I am pleased to say that so far, Forests for Our Future has delivered planting of 670,000 trees to create 335 hectares of new sustainable woodland, which includes 254 hectares comprising of native tree species. Support for Forests for Our Future includes a revised Forest Expansion Scheme, for new woodlands of three hectares and larger and a new online Small Woodlands Grant Scheme. This scheme, with a fund of £4million, was introduced to support farmers and other landowners in planting native trees in woodlands of 0.2 hectares and larger to complement their existing holdings and land management. Both schemes will support landowners to increase the rate of afforestation contributing to the ambitious target set by the Forests for Our Future programme and in the coming year, we propose to plant 600 hectares of new woodland through our various programmes.
My Department has established an Afforestation Forum, to identify sites on suitable council and public land and develop plans for woodland creation on suitable publically owned land. To date the forum has identified over 330 hectares of potential land for planting, across 126 sites with many of the sites being located close to where people live.
Planting more trees in this way will not only benefit communities, individuals and society as a whole by contributing to a healthy, quality environment, it will make a significant contribution to Northern Ireland’s sustainable economic growth. The forestry sector generates around £60 million per annum from timber production activity, sustaining approximately 1,000 rural jobs.
Our existing forests generate a further £60-£80 million in the local economy from forest-based recreation and tourism. My Department’s strategy is to further develop and improve this potential of our forests. This is achieved by working closely with partners such as local authorities and other organisations such as National Trust, ensuring that investments in forests deliver against regional recreation and tourism priorities.
In keeping with my Department’s vision of “Sustainability at the heart of a living, working, active landscape valued by everyone”, I am determined to do all I can to protect our most important natural asset – our environment.
What we do and how we do it impacts on the lives and needs of our current and future generations. Long term planning is essential to influence and deliver the necessary protection and enhancement of our natural wealth and to ensure its long term future for those generations who will inherit it from us. I will continue to play a lead role in developing forests and creating a sustainable environment.
As well as delivering significant carbon capture benefits, the new woodlands will provide further potential for tourism development, income from timber production, enhancement of the local biodiversity and landscape and help mitigate flood risk.

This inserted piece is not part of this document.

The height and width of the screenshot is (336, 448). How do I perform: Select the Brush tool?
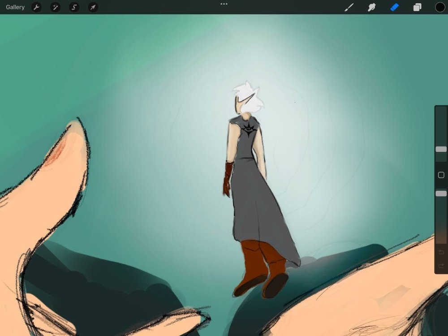click(349, 7)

As we progress a Green Growth approach for Northern Ireland, with commitment, effort and working with others, we will significantly increase forest cover over the next decade. I aim to achieve this through a series of actions that will make a difference; improving our health and well-being, creating opportunities to develop our economy, recreation spaces and tourism industry and playing our part in Government’s commitment to achieve net zero carbon by 2050.